Fernando VII el Deseado (1784-1833), seguramente el rey más nefasto y desagradable. Padecía macrosomía genital, es decir, un pene deforme y de descomunal tamaño. Como no constaba que tuviera erecciones, se le sometió de adolescente a “un tratamiento intensivo de masajes, y al cabo de varias horas se observó una erección” (Pedro Sainz de Baranda). A partir de ahí se convirtió en un fauno. En su noche de bodas con Amalia de Sajonia le provocó tal “shock” que ya no se recuperó hasta su muerte. Casado con su sobrina María Cristina, y ante los problemas para conseguir una adecuada “penetración” que no pusiera en riesgo la integridad de la reina, se confeccionó un cojín con un orificio en medio. Tecnología sencilla pero eficiente, como el botijo.
Isabel II (1830-1904) era la hija de Fernando VII. El gobierno no tuvo mejor ocurrencia que casarla con su primo Francisco de Asís, que además de homosexual y muy afeminado, sufría hipospadias, una deformación que impide la salida de la orina por el glande, haciéndolo desde el tronco del pene, por lo que tenía que orinar sentado. El pueblo de Madrid, siempre tan tolerante y comprensivo, le llamaba Paco Natillas, y le dedicó varios versos, de los que he seleccionado estos por su indiscutible valía artistica:
Gran problema en la Corte,
averiguar si el consorte,
cuando entra al escusado
mea de pie o mea sentado.
No es de extrañar que Isabel II se desahogara con varios amantes, entre ellos sus profesores particulares José Vicente Ventosa, Francisco Fontela y Salustiano Olózaga, los generales Serrano y O´Donnell, los cantantes José Mirall y Tirso Obregón, el compositor Emiliano Arrieta, el coronel Gándara, los aristócratas Roberto de Acuña y José de Murga, los capitanes José María Arana y José Ramón de la Puente, el ingeniero Enrique Puig Moltó, el funcionario Miguel Tenorio, y finalmente el ministro Carlos Marfiori, que resultó ser el padre del futuro rey Alfonso XII.

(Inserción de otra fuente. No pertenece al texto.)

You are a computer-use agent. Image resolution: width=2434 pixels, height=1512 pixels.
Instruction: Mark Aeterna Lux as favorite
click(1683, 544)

¿Cómo podemos estar tan seguros de esto último? Muy sencillo: se lo contó a su confesor, San Antonio María Claret y Clará, que a su vez se lo comunicó al Papa. El informe quedó archivado y trascendió, lo que dice mucho del secreto de confesión.
Es mejor que lo deje aquí. Si no me detienen, y siempre con el visto bueno de mis asesores jurídicos, puede que me anime a contar algunas cosas de su nieto, biznieto, y tataranieto.